Oleh : Gustina, M.Pd
SDN 54 Payakumbuh, Kota Payakumbuh,
Provinsi Sumatera Barat

Menteri Pendidikan dan Kebudayaan (Mendikbud) Nadiem Makariem telah merilis sebuah gagasan baru yang dinamakan “Merdeka Belajar”. Gagasan tersebut berisi empat pokok kebijakan pendidikan yang meliput: (1) Ujian Sekolah Berstandar Nasional (USBN), (2) Ujian Nasional (UN), (3) Rencana Pelaksanaan Pembelajaran (RPP), dan (4) Peraturan Penerimaan Peserta Didik Baru (PPDB) Zonasi.

Pertama tentang Ujian Sekolah Berstandar Nasional (USBN) , mulai tahun 2020 USBN akan diganti dengan ujian (asesmen) yang diselenggarakan hanya oleh sekolah. Pada Permendikbud Nomor 43 Tahun 2019 pasal 5 ayat (1) dijelaskan bahwa ujian untuk menilai kompetensi siswa dapat dilakukan dalam bentuk tes tertulis dan/atau bentuk penilaian lain yang lebih komprehensif, seperti portofolio dan penugasan (tugas kelompok, karya tulis, dan lainlain).

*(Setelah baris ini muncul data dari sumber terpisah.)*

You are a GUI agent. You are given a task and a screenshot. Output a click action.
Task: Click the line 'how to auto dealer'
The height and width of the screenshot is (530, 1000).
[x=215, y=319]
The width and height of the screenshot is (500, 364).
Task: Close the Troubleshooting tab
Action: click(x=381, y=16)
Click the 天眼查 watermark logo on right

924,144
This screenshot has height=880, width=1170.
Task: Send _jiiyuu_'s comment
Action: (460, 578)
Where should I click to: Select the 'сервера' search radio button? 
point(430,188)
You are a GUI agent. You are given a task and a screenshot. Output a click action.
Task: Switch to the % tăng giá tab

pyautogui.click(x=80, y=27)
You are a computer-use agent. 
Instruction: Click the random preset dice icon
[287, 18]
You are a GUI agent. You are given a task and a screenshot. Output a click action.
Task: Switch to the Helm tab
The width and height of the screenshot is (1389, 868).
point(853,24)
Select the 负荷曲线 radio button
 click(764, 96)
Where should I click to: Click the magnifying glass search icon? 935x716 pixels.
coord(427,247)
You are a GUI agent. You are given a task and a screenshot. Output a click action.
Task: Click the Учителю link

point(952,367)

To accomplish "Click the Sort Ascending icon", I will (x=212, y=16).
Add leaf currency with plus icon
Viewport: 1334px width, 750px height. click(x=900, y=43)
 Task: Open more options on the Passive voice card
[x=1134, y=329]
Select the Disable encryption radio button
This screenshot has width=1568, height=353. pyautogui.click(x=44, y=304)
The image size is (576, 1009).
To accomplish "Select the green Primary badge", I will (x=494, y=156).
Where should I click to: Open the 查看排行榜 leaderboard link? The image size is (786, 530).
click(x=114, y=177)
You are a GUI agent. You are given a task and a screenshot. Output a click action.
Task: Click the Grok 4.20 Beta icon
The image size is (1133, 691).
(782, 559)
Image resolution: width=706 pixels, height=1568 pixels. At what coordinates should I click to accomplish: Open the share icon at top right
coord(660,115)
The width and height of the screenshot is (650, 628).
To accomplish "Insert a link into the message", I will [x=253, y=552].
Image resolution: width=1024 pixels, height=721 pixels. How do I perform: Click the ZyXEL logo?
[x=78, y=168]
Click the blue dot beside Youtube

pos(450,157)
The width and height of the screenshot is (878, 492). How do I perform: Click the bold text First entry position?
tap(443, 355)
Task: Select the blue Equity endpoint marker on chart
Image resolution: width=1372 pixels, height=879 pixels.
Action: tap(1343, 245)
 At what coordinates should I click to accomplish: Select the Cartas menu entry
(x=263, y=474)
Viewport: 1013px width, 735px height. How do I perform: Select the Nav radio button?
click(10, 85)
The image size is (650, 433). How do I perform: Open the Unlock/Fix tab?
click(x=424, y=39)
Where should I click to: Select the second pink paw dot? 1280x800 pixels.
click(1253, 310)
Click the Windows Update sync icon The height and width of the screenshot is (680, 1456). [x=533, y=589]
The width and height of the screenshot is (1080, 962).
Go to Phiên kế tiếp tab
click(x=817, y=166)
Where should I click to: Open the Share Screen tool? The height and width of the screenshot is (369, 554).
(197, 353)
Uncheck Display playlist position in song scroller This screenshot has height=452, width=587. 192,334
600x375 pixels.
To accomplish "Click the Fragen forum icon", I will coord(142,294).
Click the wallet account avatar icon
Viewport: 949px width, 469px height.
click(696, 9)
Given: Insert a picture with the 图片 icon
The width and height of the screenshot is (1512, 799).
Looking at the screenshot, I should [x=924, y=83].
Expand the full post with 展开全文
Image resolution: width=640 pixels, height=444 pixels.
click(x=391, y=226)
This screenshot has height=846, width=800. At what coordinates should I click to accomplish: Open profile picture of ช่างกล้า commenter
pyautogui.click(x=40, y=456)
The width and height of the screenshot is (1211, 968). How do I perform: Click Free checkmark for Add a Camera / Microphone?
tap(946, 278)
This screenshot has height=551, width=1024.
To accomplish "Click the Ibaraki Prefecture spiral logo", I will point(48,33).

Pada ayat (2) dijelaskan bentuk ujian diselenggarakan oleh satuan pendidikan dilaksanakan pada semester ganjil dan/atau semester genap pada akhir jenjang dengan mempertimbangkan capaian standar kompetensi lulusan.

Kebijakan ini diharapkan membuat guru dan sekolah lebih merdeka dalam menilai hasil belajar siswa. Untuk mendukung kebijakan ini, anggaran USBN dapat dialihkan untuk mengembangkan kapasitas guru dan sekolah guna meningkatkan kualitas pembelajaran.
Pada pasal 6 tentang kelulusan peserta didik dinyatakan lulus dari satuan/program pendidikan setelah menyelesaikan seluruh program pembelajaran, memperoleh nilai sikap/prilaku minimal baik, dan mengikuti ujian yang diselenggarakan oleh satuan pendidikan. Kelulusan peserta didik ditetapkan oleh satuan/program pendidikan yang bersangkutan.

Selanjutnya peserta didik yang dinyatakan lulus dari satuan/program pendidikan diberikan ijazah yang diberikan pada akhir semester genap. Pada Permendikbud Nomor 43 Tahun 2019 pasal 8 ayat (3) ketentuan mengenai ijazah dilaksanakan sesuai dengan ketentuan peraturan perundang-undangan. Satuan pendidikan wajib menyampaikan nilai ujian yang diselenggarakan oleh Satuan Pendidikan dan nilai rapor kepada Kementrian melalui data pokok pendidikan untuk kepentingan dan pemerataan mutu pendidikan.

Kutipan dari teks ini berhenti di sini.